А в соседнем подъезде уже послышался шум, грубая мужская брань и быстрые шаги. Во двор выскочил в одних спортивных шортах и сланцах, с золотым крестом на груди и в синих наколках на руках и ногах загорелый мужчина лет тридцати. Это был дядя Лёша. Глаза его бешено сверкали.
– А ну-ка, иди сюда, сволочь! – взревел мужчина, увидев Андрея.
– Я… я-а… – мямлил едва слышно дрожащим голосом он, теперь уж обидчик, медленно подходя к отцу Вовки и испуганно моргая.
- Ах ты гадёныш! Нет, ну какой шакалёнок!.. – рычал разъярённый мужчина. И на голову Андрюшки полетел один подзатыльник, другой, в ней опять будто мячиком проскакало, из глаз брызнули слёзы. Он стоял, втянув голову в плечи и ссутулившись, и терпеливо переносил расплату, удар за ударом, в промежутках пытаясь хоть как-то оправдаться:
– Я ведь… Я… Ай! Я ведь не нарочно… Я не… – жалобно лепетал он.
– Что-о-о?! «Не нарочно»?! Ах ты гад! Ах ты…– кричал дядя Лёша, отвешивая очередную оплеуху. – А ну пошёл отсюда! Живо! И чтобы я тебя больше рядом не видел с моим сыном!
Он с силой развернул подростка, больно схватив его за плечи и отвесил нешуточного пинка под зад. Андрей пулей влетел в свой подъезд, скуля от обиды, как побитая дворняга. Пробежав несколько лестничных маршей, он остановился между этажами, переводя дыхание и вытирая слёзы, застилающие глаза. Он прислушался. Во дворе уже было тихо.
VI
Простояв в тишине подъезда с полчаса, Андрюшка окончательно успокоился и расслабился. Он понимал, что мама не должна узнать о том, что произошло. Голова гудела, но он старался не обращать на это внимания, как и на горящее правое ухо, которое уже немного распухло. Андрюшка смотрел в окно подъезда, выходящее во двор, на солнечный диск, который уже почти весь скрылся за домом напротив. Всё произошло так быстро, что подросток даже не успел всего осознать полностью. «Почему я так поступил?» – в угрюмом недоумении спрашивал себя Андрюшка.

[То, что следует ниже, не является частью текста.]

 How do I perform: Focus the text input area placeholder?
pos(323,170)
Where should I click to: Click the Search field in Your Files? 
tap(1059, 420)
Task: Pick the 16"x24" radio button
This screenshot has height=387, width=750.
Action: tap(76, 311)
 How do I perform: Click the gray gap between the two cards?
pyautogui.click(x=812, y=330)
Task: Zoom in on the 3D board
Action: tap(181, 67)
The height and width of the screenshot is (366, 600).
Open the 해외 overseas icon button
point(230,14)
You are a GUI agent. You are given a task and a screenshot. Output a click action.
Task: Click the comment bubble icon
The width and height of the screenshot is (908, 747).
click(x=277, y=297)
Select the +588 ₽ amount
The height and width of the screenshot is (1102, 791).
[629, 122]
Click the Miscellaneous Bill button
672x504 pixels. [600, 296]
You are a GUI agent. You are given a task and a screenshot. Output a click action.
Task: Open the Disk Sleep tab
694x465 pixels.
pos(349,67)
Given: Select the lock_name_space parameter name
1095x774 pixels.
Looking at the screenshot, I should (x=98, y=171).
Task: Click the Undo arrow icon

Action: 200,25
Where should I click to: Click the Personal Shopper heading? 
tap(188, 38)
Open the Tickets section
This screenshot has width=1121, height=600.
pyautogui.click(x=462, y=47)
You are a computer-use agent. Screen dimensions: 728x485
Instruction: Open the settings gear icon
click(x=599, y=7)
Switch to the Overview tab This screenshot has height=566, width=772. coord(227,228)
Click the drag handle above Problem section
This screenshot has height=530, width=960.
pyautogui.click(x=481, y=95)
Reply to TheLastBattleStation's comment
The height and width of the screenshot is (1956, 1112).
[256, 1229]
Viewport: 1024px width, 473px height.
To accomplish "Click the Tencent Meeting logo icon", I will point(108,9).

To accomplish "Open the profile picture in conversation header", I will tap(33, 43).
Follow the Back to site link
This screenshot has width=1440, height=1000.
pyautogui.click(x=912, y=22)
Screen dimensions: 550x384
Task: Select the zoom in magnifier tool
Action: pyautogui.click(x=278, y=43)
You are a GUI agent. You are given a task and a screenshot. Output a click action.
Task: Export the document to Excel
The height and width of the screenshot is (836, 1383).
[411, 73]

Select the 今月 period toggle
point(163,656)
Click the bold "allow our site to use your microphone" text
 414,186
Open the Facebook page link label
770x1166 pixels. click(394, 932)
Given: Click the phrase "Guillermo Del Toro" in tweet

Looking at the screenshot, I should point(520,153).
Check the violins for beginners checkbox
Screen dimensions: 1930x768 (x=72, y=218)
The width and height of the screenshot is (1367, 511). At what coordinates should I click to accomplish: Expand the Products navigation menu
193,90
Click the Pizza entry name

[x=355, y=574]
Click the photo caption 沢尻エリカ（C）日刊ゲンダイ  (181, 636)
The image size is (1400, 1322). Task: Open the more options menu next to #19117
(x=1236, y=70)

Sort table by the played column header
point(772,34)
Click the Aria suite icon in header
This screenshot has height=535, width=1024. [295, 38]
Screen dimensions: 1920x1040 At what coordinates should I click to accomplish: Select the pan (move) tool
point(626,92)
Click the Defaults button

Наконец мальчик устал стоять и поднялся на свой шестой этаж. Сунул ключ в замочную скважину и, аккуратно повернув его, тихонько открыл дверь. Он молча разулся и прошёл к себе в комнату. Мама смотрела сериал по телевизору на кухне и всё же услышала, как вошёл сын:
– Андрюшка! Иди мой руки, сынок, покормлю тебя, – позвала Ольга сына.
– Да, мам, сейчас приду, – отозвался Андрюшка, стараясь придать своему голосу обычный домашний тон. Он вымыл руки в ванной и, вытирая руки о полотенце, осмотрел себя в зеркало. Правое ухо немного распухло и покраснело. Он вошёл на кухню и молча сел за стол.
Ольга была в превосходном настроении и не сразу заметила хмурый вид сына.
– Ты чего, Андрюша? Что-то стряслось, сынок? – спросила наконец встревоженная мать.
– Да нет, мам, ничего, – ответил Андрюшка спокойно. – Что-то устал просто, на набережную гулять ходил.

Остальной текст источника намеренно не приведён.